Stuck there as we were, this is a situation we referrer to as a real pickle.

Five days. Five days in the ICU, I thought to myself, remembering a girl who once worked for New River who was bit by a rattler in the New River Gorge. I knew of someone else who had been chomped, made it to the hospital in good time, but the ER didn't have the antivirals because 'rattlesnake bites are so rare'.

With no other idea of what to do, we treated the snake the way you treat bears in the back country. We started singing at the top of our lungs. Our voices rang out across the weird, wide open country of Eastern Washington. I directed my voice at the rock because it was too eery to watch the snake. I squeezed my eyes shut tight and wondered what we would do if Heather was bitten.

No doubt I would pull my pocket knife out of my pocket, slash the rope connecting us, down climb, and hack the snake to pieces.
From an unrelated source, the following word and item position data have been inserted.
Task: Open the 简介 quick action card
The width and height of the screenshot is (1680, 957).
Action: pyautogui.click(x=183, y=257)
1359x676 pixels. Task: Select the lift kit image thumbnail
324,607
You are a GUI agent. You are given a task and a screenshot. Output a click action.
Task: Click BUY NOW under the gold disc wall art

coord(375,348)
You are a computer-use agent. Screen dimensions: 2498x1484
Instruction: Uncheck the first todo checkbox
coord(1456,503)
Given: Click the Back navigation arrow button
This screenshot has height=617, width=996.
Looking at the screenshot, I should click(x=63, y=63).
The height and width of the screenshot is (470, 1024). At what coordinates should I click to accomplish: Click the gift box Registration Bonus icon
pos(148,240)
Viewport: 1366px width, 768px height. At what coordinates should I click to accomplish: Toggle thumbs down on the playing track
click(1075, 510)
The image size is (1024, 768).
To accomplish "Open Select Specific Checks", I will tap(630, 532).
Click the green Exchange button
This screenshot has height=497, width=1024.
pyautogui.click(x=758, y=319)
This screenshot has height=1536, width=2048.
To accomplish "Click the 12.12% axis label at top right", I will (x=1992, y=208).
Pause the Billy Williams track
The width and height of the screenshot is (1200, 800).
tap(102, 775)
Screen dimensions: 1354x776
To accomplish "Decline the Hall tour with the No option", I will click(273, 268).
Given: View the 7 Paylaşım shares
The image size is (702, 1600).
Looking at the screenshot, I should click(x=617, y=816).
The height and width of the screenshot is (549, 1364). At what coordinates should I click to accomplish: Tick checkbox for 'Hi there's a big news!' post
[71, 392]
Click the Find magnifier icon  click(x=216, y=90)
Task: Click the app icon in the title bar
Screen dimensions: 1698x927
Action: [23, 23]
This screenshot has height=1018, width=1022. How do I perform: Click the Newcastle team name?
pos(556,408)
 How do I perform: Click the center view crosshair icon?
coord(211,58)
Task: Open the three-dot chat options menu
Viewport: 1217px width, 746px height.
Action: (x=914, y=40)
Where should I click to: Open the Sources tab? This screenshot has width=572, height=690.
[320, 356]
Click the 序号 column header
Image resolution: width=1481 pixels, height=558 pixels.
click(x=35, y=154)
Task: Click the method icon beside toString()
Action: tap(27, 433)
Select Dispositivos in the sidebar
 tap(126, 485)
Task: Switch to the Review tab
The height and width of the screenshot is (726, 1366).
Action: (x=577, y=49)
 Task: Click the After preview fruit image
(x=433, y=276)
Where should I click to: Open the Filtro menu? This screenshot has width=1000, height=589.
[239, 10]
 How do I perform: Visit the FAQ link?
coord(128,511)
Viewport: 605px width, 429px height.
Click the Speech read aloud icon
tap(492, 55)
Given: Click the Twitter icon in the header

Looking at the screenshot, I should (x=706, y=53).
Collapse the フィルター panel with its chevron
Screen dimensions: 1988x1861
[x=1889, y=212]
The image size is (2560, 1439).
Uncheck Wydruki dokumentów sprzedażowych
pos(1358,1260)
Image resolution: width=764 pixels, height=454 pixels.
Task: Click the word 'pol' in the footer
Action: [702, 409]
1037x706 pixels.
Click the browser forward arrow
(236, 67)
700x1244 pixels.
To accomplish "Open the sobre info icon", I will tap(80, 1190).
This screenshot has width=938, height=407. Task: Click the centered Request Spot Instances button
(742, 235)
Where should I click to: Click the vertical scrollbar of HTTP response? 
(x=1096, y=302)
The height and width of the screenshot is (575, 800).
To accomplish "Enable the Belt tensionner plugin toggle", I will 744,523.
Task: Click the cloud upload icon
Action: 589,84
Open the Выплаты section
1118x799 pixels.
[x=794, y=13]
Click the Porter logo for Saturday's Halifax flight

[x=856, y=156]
Then, I'd pick her up in my arms and- forsaking all our ropes and gear, run down the steep, unstable trail to my car. From there I'd whisk her away to the nearest hospital, talking in that soothing tone I've learned in my Doula Workshop. Your Cervix is a flower blooming. Is what I'd say.

After she was  in the capable hands of the doctor, only then would I return to the cliff. It would be dark by then. I'd hike up solo, brandishing my knife. I'd collect all our gear in a pile. Then I'd find the pieces of the snake I'd sliced to death. I'd cut off the rattler and keep it as a prize.

Thankfully, the snake slithered away, and it didn't come to that.

1 comment:

Tracy said...

That is absolutely terrifying. You have to stop doing such adventurous things - just stay home where it's safe!